» **PROVIDED PASSAGE**:

The Kraus representation is not unique, but if $\Phi$ has at least one Kraus representation in which ALL of the Kraus operators can be written as tensor products $K_j = L_j \otimes M_j$ then we say that the operation $\Phi$ is separable (here the $L_j$ and $K_j$ are linear operators on $H_{A}$ and $H_{B}$ respectively).

Any LOCC operation is a separable operation (so the answer to your second question is "yes") but there are separable operations which are not LOCC operations.

To see why LOCC operations are separable, we need to define exactly what we mean by LOCC. One way is using the idea of generalised measurements (see Nielsen and Chuang and What is the difference between general measurement and projective measurement?). A generalised measurement is represented by a particular Kraus decomposition of some operation. A generalised measurement on system $A$ with $k$ possible outcomes, which w.l.o.g. we label by $\{1, \ldots, k\}$, would be represented by linear operators $\{ L_1, \ldots, L_k \}$ on $H_{A}$ such that $\sum_{i=1}^k L_i^{\dagger} L_i = I_{A}$. If the density operator for $A$ is $\rho_{A}$ prior to the measurement, then the probability of outcome $i$ is $p(i) = \mathrm{Tr} L_i \rho_{A} L_i^{\dagger}$ and after the measurement, given outcome $i$, the density operator is $L_i \rho_{A} L_i^{\dagger} / p(i).$ If the measurement is performed and we do not condition on the outcome, then the time evolution of the state is simply given by the operation with Kraus operators $\{ L_1, \ldots, L_k \}$.

Consider an LOCC protocol with a single round of classical communication, in which Alice performs the generalised measurement just described on system $A$ and sends the outcome $i$ to Bob who, based on this, selects a generalised measurement with elements $\{ M^{(i)}_j \}$ to perform on system $B$, which produces outcome $j$ (we can assume w.l.o.g. that all his measurement have the same number $m$ of possible outcomes).

» **MATERIAL**:
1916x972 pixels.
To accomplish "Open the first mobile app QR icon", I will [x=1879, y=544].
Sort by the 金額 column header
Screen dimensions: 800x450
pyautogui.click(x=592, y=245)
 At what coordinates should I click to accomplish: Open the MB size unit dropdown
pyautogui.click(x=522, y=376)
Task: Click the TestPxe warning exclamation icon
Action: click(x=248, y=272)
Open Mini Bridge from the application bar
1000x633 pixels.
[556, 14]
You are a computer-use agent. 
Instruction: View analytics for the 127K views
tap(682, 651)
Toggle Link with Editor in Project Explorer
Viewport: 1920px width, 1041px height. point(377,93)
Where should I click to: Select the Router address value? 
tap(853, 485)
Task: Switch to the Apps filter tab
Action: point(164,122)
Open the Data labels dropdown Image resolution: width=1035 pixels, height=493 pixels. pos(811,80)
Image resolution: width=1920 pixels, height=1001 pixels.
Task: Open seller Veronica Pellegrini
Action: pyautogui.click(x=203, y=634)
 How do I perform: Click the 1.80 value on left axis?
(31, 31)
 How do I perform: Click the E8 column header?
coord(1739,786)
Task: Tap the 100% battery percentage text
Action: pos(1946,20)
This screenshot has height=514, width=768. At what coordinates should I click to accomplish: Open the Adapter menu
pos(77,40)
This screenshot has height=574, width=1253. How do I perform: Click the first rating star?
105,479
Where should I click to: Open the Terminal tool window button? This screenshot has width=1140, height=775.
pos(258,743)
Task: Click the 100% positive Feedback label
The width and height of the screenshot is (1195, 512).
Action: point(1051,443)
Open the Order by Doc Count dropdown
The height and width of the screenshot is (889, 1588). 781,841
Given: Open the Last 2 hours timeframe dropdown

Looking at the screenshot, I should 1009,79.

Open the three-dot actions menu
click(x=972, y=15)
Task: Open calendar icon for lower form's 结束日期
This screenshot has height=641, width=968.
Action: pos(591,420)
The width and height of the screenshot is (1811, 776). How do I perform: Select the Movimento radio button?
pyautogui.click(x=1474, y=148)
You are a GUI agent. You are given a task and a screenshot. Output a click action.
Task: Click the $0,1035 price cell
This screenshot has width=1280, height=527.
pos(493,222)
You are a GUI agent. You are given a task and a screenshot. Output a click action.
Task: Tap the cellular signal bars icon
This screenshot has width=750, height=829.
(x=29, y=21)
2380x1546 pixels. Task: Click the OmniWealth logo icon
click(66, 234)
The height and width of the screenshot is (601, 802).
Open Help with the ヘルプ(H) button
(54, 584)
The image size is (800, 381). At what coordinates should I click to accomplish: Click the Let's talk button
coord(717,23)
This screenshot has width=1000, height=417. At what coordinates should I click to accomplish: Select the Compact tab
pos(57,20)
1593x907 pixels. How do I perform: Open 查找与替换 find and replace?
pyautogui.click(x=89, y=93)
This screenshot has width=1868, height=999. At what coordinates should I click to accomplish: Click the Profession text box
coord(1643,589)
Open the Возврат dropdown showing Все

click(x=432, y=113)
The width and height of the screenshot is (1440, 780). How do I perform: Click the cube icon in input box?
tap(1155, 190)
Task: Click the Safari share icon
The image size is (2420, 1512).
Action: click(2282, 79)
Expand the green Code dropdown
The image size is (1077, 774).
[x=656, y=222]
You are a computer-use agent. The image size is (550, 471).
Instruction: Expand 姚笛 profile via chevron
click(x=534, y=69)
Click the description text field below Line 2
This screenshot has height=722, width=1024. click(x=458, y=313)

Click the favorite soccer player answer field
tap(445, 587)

» **TASK REQUIREMENTS**: Carry on the explanation of why LOCC operations are separable, starting right after its last sentence, which ends "the same number $m$ of possible outcomes)."

» **RESPONSE TO THE EXERCISE**:
Considered as a generalised measurement on the joint system $AB$, Alice's local measurement has operators $L_i \otimes I_B$, and a similar statement is true for Bob's local measurements. So, the probability of Bob's outcome being $j$ given that Alice's outcome was $i$ is $$\mathrm{Tr} (I_{A} \otimes M^{(i)}_j) (L_i \otimes I_B) \rho_{AB} (L_i \otimes I_B)^{\dagger} (I_{A} \otimes M^{(i)}_j)^{\dagger} / p(i),$$ so the joint probability of outcome $(i,j)$ is $$p(i,j) = \mathrm{Tr} (I_{A} \otimes M^{(i)}_j) (L_j \otimes I_B) \rho_{AB} (L_j \otimes I_B)^{\dagger} (I_{A} \otimes M^{(i)}_j)^{\dagger},$$ and the post-measurement state conditioned on this outcome is $$(I_{A} \otimes M^{(i)}_j) (L_j \otimes I_B) \rho_{AB} (L_j \otimes I_B)^{\dagger} (I_{A} \otimes M^{(i)}_j)^{\dagger}.$$ Therefore, we can regard this whole LOCC protocol as a generalised measurement on $AB$ with Kraus operators $(I_{A} \otimes M^{(i)}_j) (L_i \otimes I_B) = L_j \otimes M^{(i)}_j$. Evidently, the time evolution of $AB$ when this protocol is performed and we don't condition on the measurement outcomes is given by the operation $\Phi$ such that $$\Phi(\rho_{AB}) = \sum_{j=1}^m \sum_{i=1}^k L_i \otimes M^{(i)}_j \rho_{AB} (L_i \otimes M^{(i)}_j)^{\dagger},$$ which is separable.

If we add a further round of classical communication to the protocol in which Bob send his measurement outcome to Alice, who uses it together with her earlier measurement outcome to pick another generalised measurement to perform on her system, yielding outcome $k$, the Kraus operators for the overall generalised measurement will be of the form $(N^{(i,j)}_k \otimes I_B) (I_A \otimes M^{(i)}_j) (L_i \otimes I_{B}) = N^{(i,j)}_k L_i \otimes M^{(i)}_j$. Evidently, no matter how many rounds of classical communication and local generalised measurements we add, the resulting Kraus operators are tensor products of local linear operators, and the resulting time evolution of $AB$ is described by a separable operation.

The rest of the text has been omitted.